Я отбросила мысли о той ночи, когда я вышла из дому, следуя за зелёными червяками, мысли об Эймери Дьюссоне с решительностью, которую сама не ожидала от себя. Выстригла из памяти, точно спутавшуюся прядь волос — и теперь моя плешивая память мстила, подбрасывая неуместные картинки произошедшего то в сны, то в явь. Но ради своего будущего я обязана была его забыть. Он сам виноват! Он должен был мне всё рассказать до того, как… Нет, не так. Он вообще не должен был ко мне приближаться!

«А он и не приближался, — коварно нашёптывал внутренний голос, — до самой последней ночи ты сама его искала, сама, сама, сама… И поцеловала его сама. А потом бросила, предательница, трусиха, дала ему поверить, что он что-то для тебя значит, а сама ушла! Ушла, ушла, ушла…»

Я затыкала уши, но голосок шептал изнутри и не было никакой возможности заставить его замолчать.

Мне не с кем было поговорить об этом.

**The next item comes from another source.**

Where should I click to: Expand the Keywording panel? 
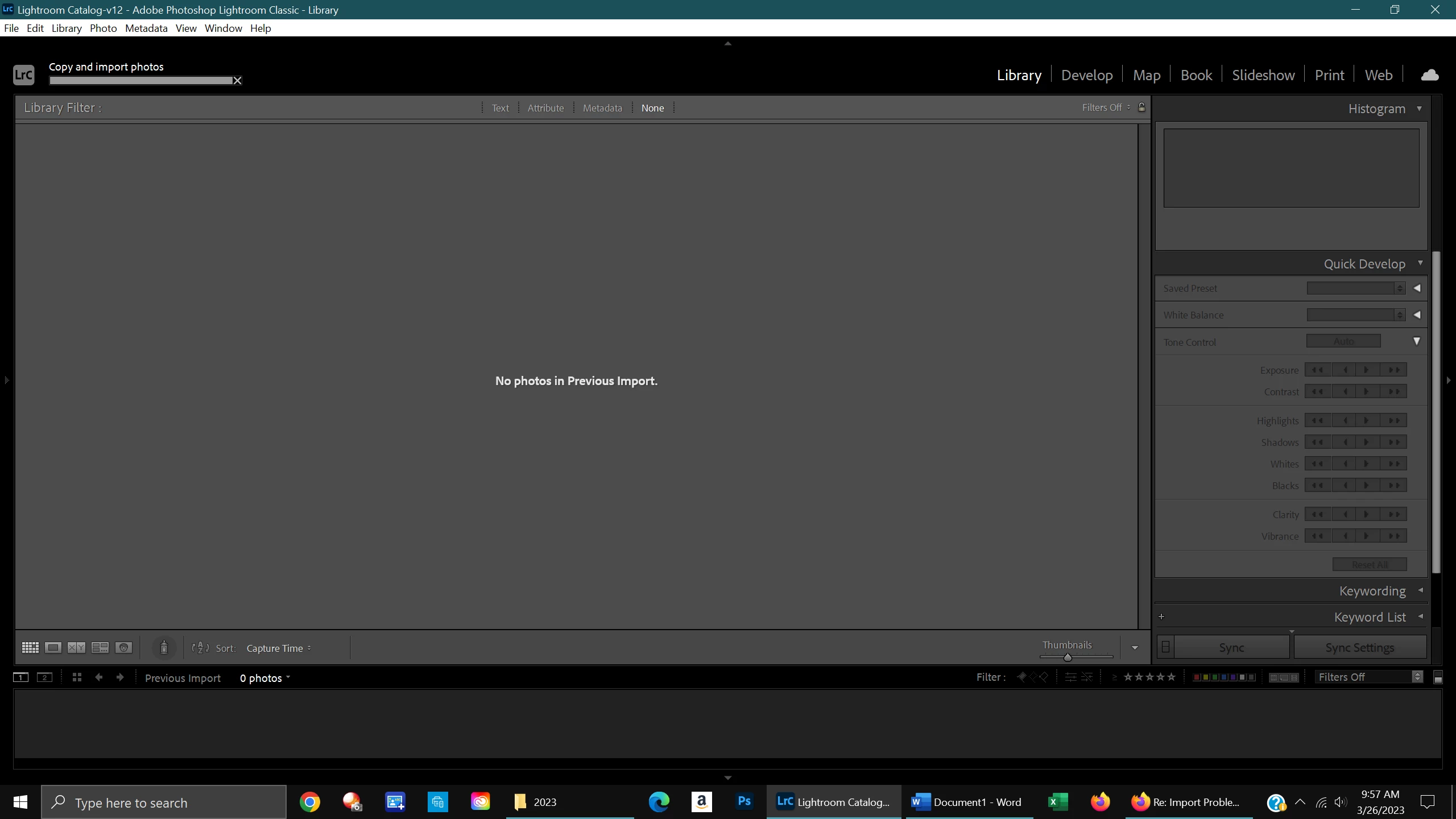coord(1372,591)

Не с родителями: у матери было своих переживаний, кажется, гораздо больше, в том числе из за постаревшей сморщившейся кожи в том месте, где её столь неосторожно коснулась рука Эймери. Отец нервничал из-за неё и из-за меня, вероятно, на работе он взял отгул и теперь слонялся по дому целыми днями, не зная, чем и как себя занять и чем отвлечь и утешить нас с мамой. Коссет смотрела на меня виновато и настороженно, одновременно пытаясь сделать вид, что всё в порядке и ничего "такого" не происходит. В КИЛе меня ждала Аннет, но и с ней, как я неожиданно осознала, не хотелось ничего проговаривать вслух: мне вовсе не нужно было услышать, "какой этот Эймери негодяй!" и "как ты могла так неосмотрительно поступить!". Потому что он не был негодяем. И потому что сделанного не воротишь, но иногда, всего-то каких-нибудь триста раз на дню, мне хотелось всё бросить и сбежать к нему, а там — будь что будет. Но тут же наваливались мысли обо всём прочем, о родителях, о долге перед ними и обществом, о будущем и последствиях, и я застывала, разрываясь от сомнений, страхов и огромного чувства вины.